Chapter 16 Summary
In “The Omnivore’s Dilemma,” Pollan explores the meaning of the book’s title and reasons why Americans struggle to make healthful food choices. Although it is in the best interests of food corporations to market food so it will capture a greater share of the consumer’s hunger, Pollan suggests that Americans are especially susceptible to “food faddism.” Unlike other cultures, Americans lack a culture of food to help them navigate the omnivore’s dilemma.
Pollan explains that the curse of the omnivore is also its strength. An omnivore can eat nearly anything, but
when it comes to figuring out which of those things are safe to eat, he’s pretty much on his own.
Unlike people, a monarch butterfly can only eat milkweed, which may sound dull but has the benefit of being reliably safe. Omnivores like humans and rats are required to constantly choose what to eat. Pollan cites studies by Paul Rozin that find that rats test food by eating a small amount and then waiting to see whether it produces a harmful effect, such as a stomachache. It is difficult to poison rats because they are capable of remembering which foods are poisonous. As omnivores, whenever people encounter a new food, they face two conflicting desires: neophobia, a necessary fear of the new, and neophilia, a necessary love of the new.
To some extent, taste buds help people detect whether a plant is nutritious or toxic. Foods that taste bitter are often toxic, for example, but not always. Pollan points out aspirin is made from salicylic acid in willows.
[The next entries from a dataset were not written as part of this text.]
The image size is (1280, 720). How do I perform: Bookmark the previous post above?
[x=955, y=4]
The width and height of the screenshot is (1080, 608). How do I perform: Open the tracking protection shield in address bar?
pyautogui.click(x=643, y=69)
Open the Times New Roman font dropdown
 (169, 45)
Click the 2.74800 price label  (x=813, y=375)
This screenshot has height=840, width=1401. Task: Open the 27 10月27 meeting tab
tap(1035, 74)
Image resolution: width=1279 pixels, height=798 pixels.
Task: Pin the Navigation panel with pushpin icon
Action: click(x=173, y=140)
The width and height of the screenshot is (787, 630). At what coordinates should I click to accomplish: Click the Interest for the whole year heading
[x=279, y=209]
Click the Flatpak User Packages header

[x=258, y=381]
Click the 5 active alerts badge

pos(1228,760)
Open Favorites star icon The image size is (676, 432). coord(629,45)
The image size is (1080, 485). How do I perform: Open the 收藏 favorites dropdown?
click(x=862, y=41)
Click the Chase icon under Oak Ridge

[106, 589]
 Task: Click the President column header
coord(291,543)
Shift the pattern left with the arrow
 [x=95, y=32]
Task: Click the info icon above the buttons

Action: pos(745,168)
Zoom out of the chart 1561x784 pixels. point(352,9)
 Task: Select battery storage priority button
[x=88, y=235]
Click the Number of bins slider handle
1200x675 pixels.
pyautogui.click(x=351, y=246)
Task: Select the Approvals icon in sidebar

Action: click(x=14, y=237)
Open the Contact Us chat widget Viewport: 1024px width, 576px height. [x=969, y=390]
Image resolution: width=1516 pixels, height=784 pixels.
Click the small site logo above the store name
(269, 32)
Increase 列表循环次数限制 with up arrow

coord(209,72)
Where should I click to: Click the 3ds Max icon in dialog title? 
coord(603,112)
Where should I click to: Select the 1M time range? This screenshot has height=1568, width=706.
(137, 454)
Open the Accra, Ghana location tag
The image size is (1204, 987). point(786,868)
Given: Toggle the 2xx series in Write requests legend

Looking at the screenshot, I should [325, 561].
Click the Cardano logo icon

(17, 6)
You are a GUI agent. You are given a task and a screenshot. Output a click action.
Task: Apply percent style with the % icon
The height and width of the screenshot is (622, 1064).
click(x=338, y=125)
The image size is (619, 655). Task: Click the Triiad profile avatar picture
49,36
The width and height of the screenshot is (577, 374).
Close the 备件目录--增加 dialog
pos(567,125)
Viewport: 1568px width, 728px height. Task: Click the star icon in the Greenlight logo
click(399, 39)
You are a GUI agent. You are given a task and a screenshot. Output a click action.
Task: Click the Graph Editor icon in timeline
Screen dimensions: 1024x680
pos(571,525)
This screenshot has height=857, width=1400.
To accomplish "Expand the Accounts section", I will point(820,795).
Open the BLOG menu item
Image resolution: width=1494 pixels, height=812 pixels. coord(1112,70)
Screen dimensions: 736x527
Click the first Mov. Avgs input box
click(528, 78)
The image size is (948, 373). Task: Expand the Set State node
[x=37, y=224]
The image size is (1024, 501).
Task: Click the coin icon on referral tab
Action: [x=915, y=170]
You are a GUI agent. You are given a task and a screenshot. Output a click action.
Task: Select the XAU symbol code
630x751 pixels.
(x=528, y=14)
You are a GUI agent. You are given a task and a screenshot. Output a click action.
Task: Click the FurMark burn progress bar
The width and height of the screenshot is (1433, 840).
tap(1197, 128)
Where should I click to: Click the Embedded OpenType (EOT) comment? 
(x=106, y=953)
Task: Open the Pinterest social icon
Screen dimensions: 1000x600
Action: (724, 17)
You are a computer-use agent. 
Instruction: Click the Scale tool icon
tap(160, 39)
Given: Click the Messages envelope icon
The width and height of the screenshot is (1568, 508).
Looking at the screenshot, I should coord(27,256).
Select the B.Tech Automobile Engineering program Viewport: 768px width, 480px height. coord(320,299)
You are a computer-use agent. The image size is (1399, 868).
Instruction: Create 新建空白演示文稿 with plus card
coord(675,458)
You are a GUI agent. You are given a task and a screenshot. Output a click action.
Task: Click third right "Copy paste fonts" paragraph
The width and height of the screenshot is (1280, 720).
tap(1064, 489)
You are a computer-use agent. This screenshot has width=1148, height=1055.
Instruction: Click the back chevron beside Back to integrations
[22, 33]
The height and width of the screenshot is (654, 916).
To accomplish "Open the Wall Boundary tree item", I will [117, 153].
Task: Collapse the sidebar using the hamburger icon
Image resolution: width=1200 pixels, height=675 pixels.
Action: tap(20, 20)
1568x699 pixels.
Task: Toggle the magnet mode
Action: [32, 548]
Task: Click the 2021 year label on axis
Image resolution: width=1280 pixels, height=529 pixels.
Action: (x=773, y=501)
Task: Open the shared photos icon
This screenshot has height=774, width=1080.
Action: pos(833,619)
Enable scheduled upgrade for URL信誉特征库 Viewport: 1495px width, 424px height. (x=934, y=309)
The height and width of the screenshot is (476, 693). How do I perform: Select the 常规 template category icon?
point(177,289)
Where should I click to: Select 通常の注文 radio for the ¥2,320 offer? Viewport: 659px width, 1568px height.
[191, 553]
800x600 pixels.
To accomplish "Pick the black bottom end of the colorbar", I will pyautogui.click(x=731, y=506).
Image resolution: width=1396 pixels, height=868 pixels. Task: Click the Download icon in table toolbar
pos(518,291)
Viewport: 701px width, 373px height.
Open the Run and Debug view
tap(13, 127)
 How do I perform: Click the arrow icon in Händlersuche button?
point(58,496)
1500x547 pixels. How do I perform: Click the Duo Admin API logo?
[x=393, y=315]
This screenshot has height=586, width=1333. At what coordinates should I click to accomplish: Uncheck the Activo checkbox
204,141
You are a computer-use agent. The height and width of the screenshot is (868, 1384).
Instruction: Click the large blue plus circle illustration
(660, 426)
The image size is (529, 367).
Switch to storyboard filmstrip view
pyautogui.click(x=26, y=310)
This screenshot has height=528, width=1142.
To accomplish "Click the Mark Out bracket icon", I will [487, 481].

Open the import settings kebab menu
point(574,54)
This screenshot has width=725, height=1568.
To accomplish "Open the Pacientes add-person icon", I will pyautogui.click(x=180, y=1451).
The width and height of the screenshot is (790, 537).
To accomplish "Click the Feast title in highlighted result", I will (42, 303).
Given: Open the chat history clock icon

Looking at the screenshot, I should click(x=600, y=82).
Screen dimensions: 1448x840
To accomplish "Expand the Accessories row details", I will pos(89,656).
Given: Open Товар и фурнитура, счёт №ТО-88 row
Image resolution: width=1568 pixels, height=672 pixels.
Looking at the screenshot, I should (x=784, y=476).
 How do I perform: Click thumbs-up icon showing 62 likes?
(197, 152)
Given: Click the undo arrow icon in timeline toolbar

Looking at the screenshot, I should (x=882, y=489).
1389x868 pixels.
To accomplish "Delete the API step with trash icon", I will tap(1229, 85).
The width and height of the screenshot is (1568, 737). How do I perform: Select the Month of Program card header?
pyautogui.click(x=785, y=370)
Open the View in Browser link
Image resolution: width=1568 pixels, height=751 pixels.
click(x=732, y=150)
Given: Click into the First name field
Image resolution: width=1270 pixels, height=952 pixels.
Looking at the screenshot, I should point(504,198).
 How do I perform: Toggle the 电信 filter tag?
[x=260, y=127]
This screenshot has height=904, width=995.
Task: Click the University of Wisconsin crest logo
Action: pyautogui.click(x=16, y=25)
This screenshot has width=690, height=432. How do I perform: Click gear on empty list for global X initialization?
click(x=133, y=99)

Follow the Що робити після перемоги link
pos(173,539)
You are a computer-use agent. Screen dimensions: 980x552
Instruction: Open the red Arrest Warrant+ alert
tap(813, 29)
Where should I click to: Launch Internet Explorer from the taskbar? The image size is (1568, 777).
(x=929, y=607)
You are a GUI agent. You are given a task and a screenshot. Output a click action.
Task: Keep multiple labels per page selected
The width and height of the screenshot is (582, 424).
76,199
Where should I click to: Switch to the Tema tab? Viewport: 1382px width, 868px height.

Humans are forced to rely on memory and communication to overcome the toxins that plants create to defend themselves from predators. Pollan points out that our ability to cook allowed us to access more plants and meat as food. For example, the cassava produces cyanide, but it can be eaten if cooked. Thus, some anthropologists have suggested that cooking is one of the most important tools that allowed the human brain to evolve.
However, perhaps the most reliable test of what to eat and what not to eat is found in a nation’s culture of food. For example, when Asians ferment soy, they are actually making it more nutritious. Americans do not have a stable culinary tradition, and Pollan suggests that their diet-related health problems are the consequence. Ironically, many American responses to this lack of tradition have produced food fads that led people to turn their back on carbohydrates or to chew their food one hundred times. Pollan cites the “French paradox,” in which the French can be found eating foods that are ostensibly unhealthful, such as wine, cheese, and chocolate, yet as a nation the French remain healthier than Americans. Pollan explains that the French have a culinary tradition that allows them to eat these foods without excess. In contrast, America’s “national eating disorder” leads them to make knee-jerk reactions that often prove harmful. Today, it seems that the market benefits from eroding cultural traditions, and Pollen suggests that the family meal is the latest victim: for many American families, it has been replaced by a different, highly processed, microwavable meal for each family member.